Corinthians ainda acredita em 'vaga direta', diz Gil

Zagueiro mininimiza o fato de disputar o mata-mata da fase preliminar da Libertadores caso não conquiste a vitória neste sábado

VÍTOR MARQUES, O Estado de S. Paulo

02 de dezembro de 2014 | 19h05

O Corinthians não depende apenas de suas próprias forças para disputar a Libertadores de 2015 sem passar pela fase preliminar. Para ir direto à fase de grupos, é preciso vencer o Criciúma no Itaquerão e ainda torcer por um tropeço do Internacional diante do Figueirense em Florianópolis - os dois jogos serão no sábado, às 16h30, pela última rodada do Brasileirão.

O zagueiro Gil, no entanto, disse que esse objetivo ainda pode ser alcançado pelo Corinthians. Mas, caso isso não aconteça, ele minimizou o fato de disputar o mata-mata da fase preliminar da Libertadores, garantindo que não existe um temor em relação à eliminação corintiana de 2011, para o modesto Tolima, da Colômbia.

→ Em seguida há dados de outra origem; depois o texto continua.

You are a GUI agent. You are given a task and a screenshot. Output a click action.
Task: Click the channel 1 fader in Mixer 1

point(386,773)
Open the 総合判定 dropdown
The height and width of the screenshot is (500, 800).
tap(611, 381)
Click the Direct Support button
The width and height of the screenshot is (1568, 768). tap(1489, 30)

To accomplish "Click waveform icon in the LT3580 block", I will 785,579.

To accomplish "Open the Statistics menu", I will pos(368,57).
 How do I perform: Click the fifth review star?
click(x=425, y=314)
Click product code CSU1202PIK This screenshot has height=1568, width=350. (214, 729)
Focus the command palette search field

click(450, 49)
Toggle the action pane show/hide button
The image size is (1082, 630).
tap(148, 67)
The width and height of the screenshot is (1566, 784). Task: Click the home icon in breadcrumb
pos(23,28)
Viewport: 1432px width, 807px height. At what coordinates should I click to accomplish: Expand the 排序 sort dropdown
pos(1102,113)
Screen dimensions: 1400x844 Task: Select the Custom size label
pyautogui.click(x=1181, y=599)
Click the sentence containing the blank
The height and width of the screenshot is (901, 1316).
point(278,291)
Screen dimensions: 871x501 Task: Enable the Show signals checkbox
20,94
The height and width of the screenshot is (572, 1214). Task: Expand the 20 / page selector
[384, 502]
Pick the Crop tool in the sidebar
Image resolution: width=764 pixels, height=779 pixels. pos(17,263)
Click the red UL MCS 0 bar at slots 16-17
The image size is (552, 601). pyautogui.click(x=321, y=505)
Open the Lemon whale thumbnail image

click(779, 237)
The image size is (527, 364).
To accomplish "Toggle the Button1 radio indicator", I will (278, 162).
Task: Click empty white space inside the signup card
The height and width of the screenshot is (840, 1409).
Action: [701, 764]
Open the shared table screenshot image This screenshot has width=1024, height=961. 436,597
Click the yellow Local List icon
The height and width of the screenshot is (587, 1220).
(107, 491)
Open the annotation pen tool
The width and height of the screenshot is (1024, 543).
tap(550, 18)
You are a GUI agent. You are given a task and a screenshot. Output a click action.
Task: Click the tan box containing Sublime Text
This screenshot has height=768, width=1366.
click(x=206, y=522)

"Vamos trabalhar com força total para ir direto (para a Libertadores). Mas não tem fantasma (do Tolima), de maneira alguma. Nossa grupo está focado para fazer uma grande temporada em 2015", afirmou o zagueiro, um dos principais titulares corintianos, em entrevista coletiva nesta terça-feira.

Apesar disso, Gil vai ficar apenas torcida no sábado, porque está suspenso por ter recebido o terceiro cartão amarelo. Assim, será o único desfalque do técnico Mano Menezes para a partida contra o Criciúma.

Gil também afirmou que a diretoria deve buscar reforços para a próxima temporada e até brincou com a possível volta do zagueiro Cleber, que deixou o Corinthians em agosto e está no Hamburgo, da Alemanha. "Aquele chato vai voltar?", brincou ele, dando risada. "Vamos terminar bem o ano para voltar mais fortes em 2015", completou, falando mais sério.

O zagueiro ainda afirmou que está chateado com a goleada sofrida para o Fluminense no último domingo, aproveitando para reclamar da arbitragem no Maracanã - o Corinthians perdeu por 5 a 2 em jogo marcado por pênaltis polêmicos. "Fiquei chateado por tudo que fizemos no primeiro tempo. É um trabalho que todo mundo faz e vê tudo jogado por água abaixo", lamentou.